今日、東京の新規感染者数は今年最少の5人だった。
これだけ人が街に溢れても、海外ではブレークスルー感染が増加しているにも関わらず、なぜ日本ではコロナ患者が減少しているのか不思議でならない。
とはいえ、理由はさておきありがたい状況であり、今のうちにやっておきたいこともある。

そんなわけで、今日は朝から通勤電車に揺られて、湾岸エリアで開催される農業関連の展示会に行ってみることにした。
去年まで通勤に利用していた京王井の頭線は渋谷に到着する頃には満員、すっかりコロナ前の混雑状況に戻っていた。

久しぶりの渋谷駅は、またまた乗り換えの通路が変わっていて、再開発工事も着々と進んでいるようだ。
足早に歩く通勤客の流れに従って、私はりんかい線に乗り換えて「東京テレポート駅」に向かった。

目的地は「東京ビッグサイト青海展示棟」。
今日からこの会場で開かれるのは「アグロ・イノベーション2021」という農業関連の展示会である。
去年までは所属するテレビ局の名刺を持って様々な展示会に顔を出したが、個人事業である「のんびり村 代表」の肩書で展示会を視察するのは今回が初めてとなる。

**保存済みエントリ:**
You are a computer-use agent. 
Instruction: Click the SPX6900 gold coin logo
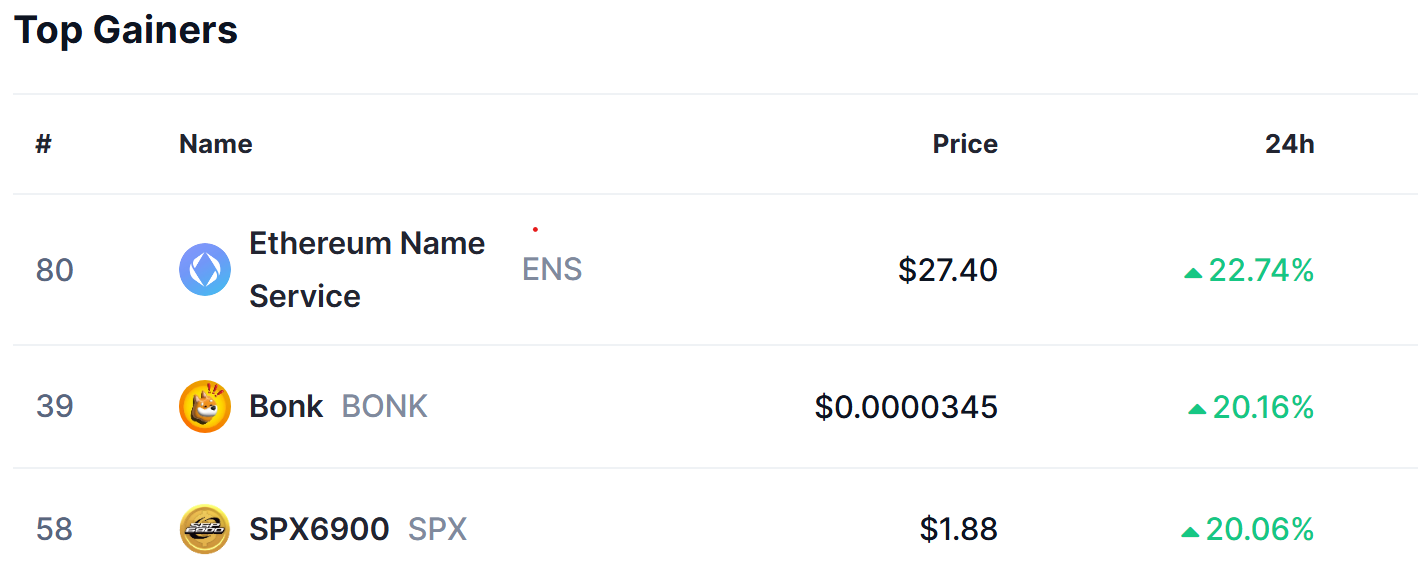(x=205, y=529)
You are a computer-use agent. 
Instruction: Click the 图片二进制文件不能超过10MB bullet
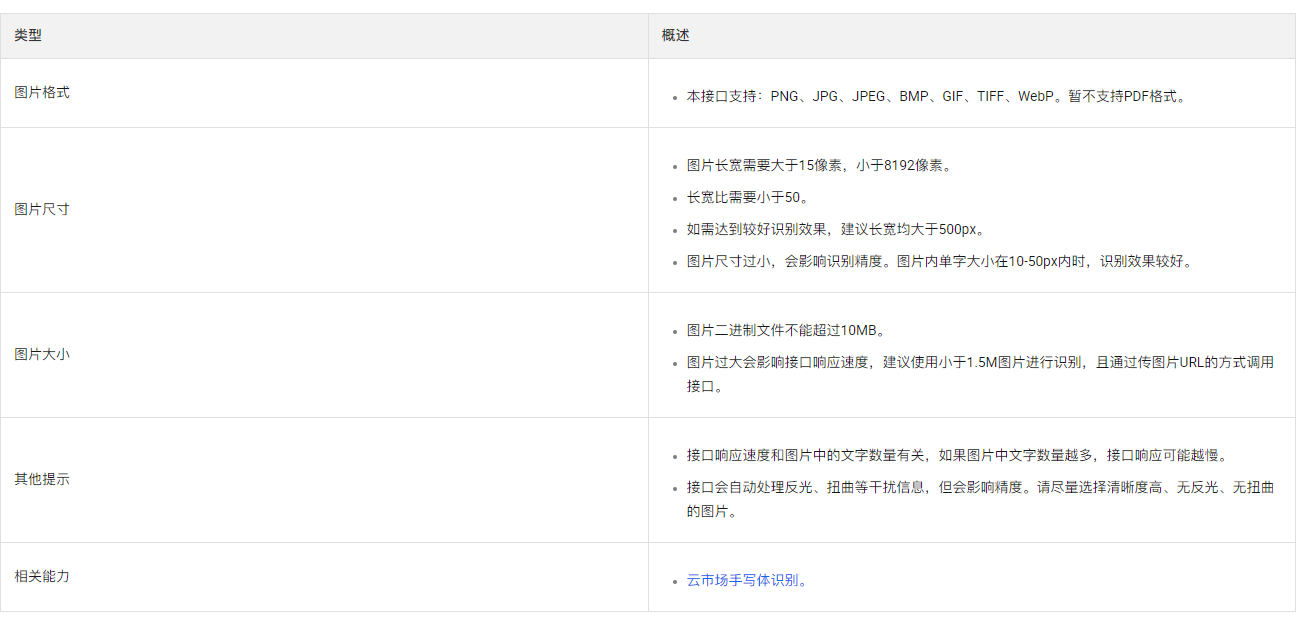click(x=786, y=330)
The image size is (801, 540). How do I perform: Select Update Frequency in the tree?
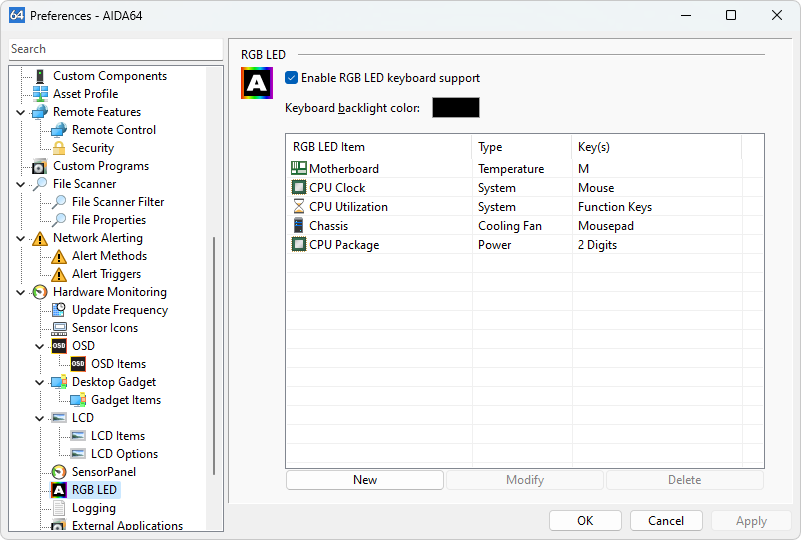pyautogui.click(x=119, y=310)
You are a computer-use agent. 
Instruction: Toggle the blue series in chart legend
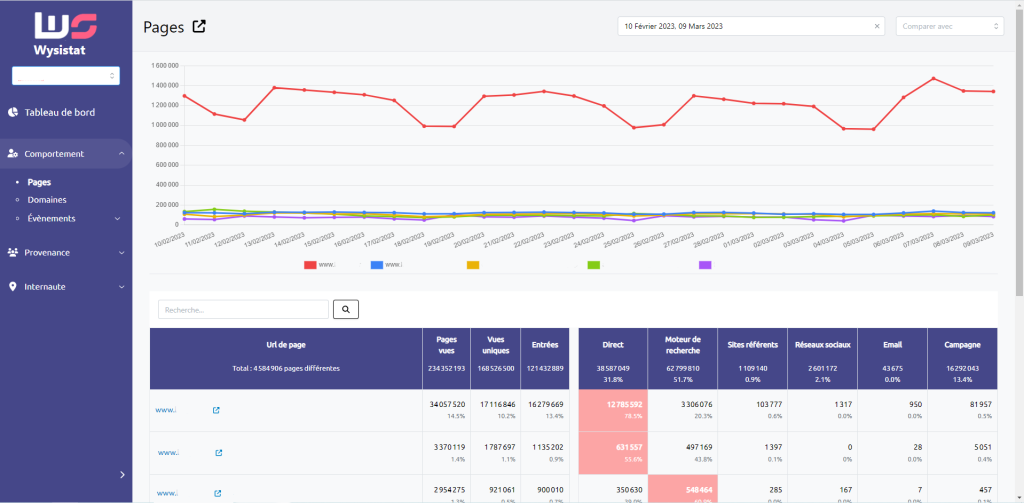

**練習問題 A:**
東京ビッグサイトへ出かけた日を綴った本文では、その日から会場で開かれる展示会の名前は何ですか？
**練習問題 B:**
農業関連の展示会へ出かけた日を綴った本文の続きを、最後の文のあとから書いてください。

**解答欄 A:**
「アグロ・イノベーション2021」です。

**解答欄 B:**
当初の目的は、雑草対策として何かお手軽なものがないかを探すことだったが、こちらは私の畑に使えそうなものはあまりなく、珍しいといえば高圧洗浄機メーカー「ケルヒャー」が高圧の温水で雑草の根を枯らす装置を展示していたことぐらいだった。
費用は1台200万円以上。
他にも無人草刈機など魅力的な機械はいろいろ展示されているが、どれも値段が高くてちょっと個人では手が出ない。

そんな中で、高価な農業機械をシェアリングするプラットフォームがあることを知ったが、こちらもサイトを確認するとまだ実績は乏しく、岡山で借りられる農機具は一つもなかった。
このように展示会に出展している企業は中小企業が大半で、マーケットが極めて狭いことを印象づける。
全国各地の大学が小規模なブースを出していて、こちらは農業振興予算をもらって研究しているので、その成果の発表のために出展しているだけでここから新たなビジネスが生まれそうな気配は感じられない。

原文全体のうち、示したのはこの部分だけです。